I’ll just flick over to the 3D model in a moment, but I’ll just mention this first. You’ve also got a synovial sheath, which wraps around the long head of the biceps tendon as it passes through the intertubercular sulcus between the greater and lesser tubercles of the humerus. You can see this synovial sheath here. This just reduces friction of this tendon.
We’ll just take a look at a couple of those bursi that I mentioned. looking here, we can see the tendon of the subscapularis inserting onto the lesser tubercle of the humerus. I’ll just remove that and you can see the bursa that lies underneath. I’ll just remove this biceps tendon and the coracobrachialis muscle. You can see this bursa – bursi is plural, bursa is singular. You can see this bursa which sat underneath the tendon of the subscapularis muscle. This is the subtendinous bursa of the subscapularis. this is formed by a protrusion of the synovial membrane through the fibrous membrane.
We’ve also got a few other bursi. This big, large bursa here is the subacromial and subdeltoid bursa, which sits obviously under the acromion process and between the deltoid muscle. This is quite important because it can get inflamed because of the very narrow space between the acromion and the head of the humerus.
You’ve also got this bursa which sits on the top of the acromion and lies between the skin and the acromion. You’ve got a small, little bursa which lies underneath the coracoid process. you can see the coracoid process here and the little bursa sits underneath it. And then you’ve got bursi which sit in relation to the rotator cuff muscles. you’ve got a bursa here as well. It’s important to be aware of the subacromial and subdeltoid bursi and the subtendinous bursa of the subscapularis muscle.
Just going back to this diagram again, we’re looking at the joint capsule of the glenohumeral joint. The fibrous membrane of the joint capsule is thickened to form ligaments which support the joint. we’ll take a look at those ligaments now.

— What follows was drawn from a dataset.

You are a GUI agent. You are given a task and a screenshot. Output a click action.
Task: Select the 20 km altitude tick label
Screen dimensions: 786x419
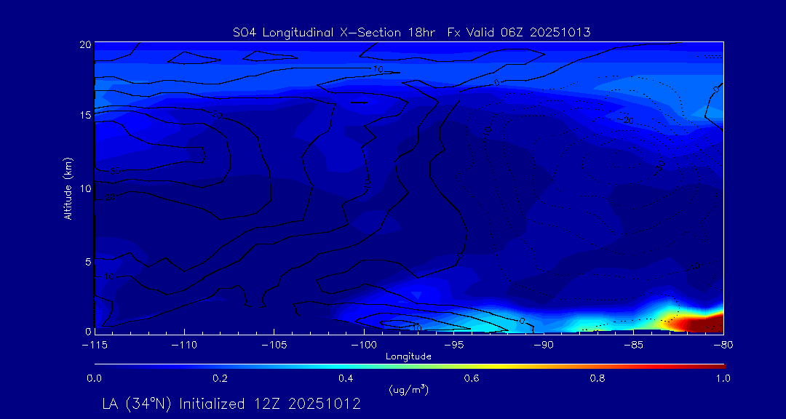coord(84,44)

There are five ligaments you need to remember. You’ve got three glenohumeral ligaments. You’ve got the transverse humeral ligament and the coracohumeral ligament. the glenohumeral ligaments can be seen here, but they’re not really shown that clearly. They’re not shown as distinct ligaments, but you’ve got a superior, middle and inferior glenohumeral ligament. These attach onto the lesser tubercle and they originate on the margin of the glenoid cavity. you’ve got a superior, middle and inferior glenohumeral ligament.
Next, we’ve got this ligament here, which is the transverse humeral ligament. It attaches from the lesser tubercle to the greater tubercle. This lies over the biceps tendinous. It passes through the intertubercular sulcus.
And lastly we’ve got this ligament called the coracohumeral ligament because it attaches from the coracoid process to the humerus.
Okay! That’s the shoulder joint. just remember the articulating surfaces. It’s a joint synovial ball-and-socket joint between the head of the humerus and the glenoid cavity of the scapula. There’s a joint capsule which surrounds the joint. The synovial membrane protrudes through the fibrous membrane to form bursi and to wrap around the biceps tendon, the long head of the biceps tendon.
You’ve got five ligaments. You’ve got the coracohumeral ligament, the transverse humeral ligament and the three glenohumeral ligaments – superior, middle and inferior.
Stability to the joint is provided by muscles. You’ve got the rotator cuff muscles, pectoralis major, deltoid, long head of the triceps, long head of the biceps, teres major. And you’ve got bony processes. You’ve got the acromion process, the coracoid process and you’ve got extracapsular ligaments providing stability.
You’ve got several movements. You’ve got flexion, extension, abduction, adduction, internal and external rotation and circumduction. quite a lot to learn there actually, but I’ll make another tutorial which will cover the movements of the shoulder joints and the muscles that produce these movements.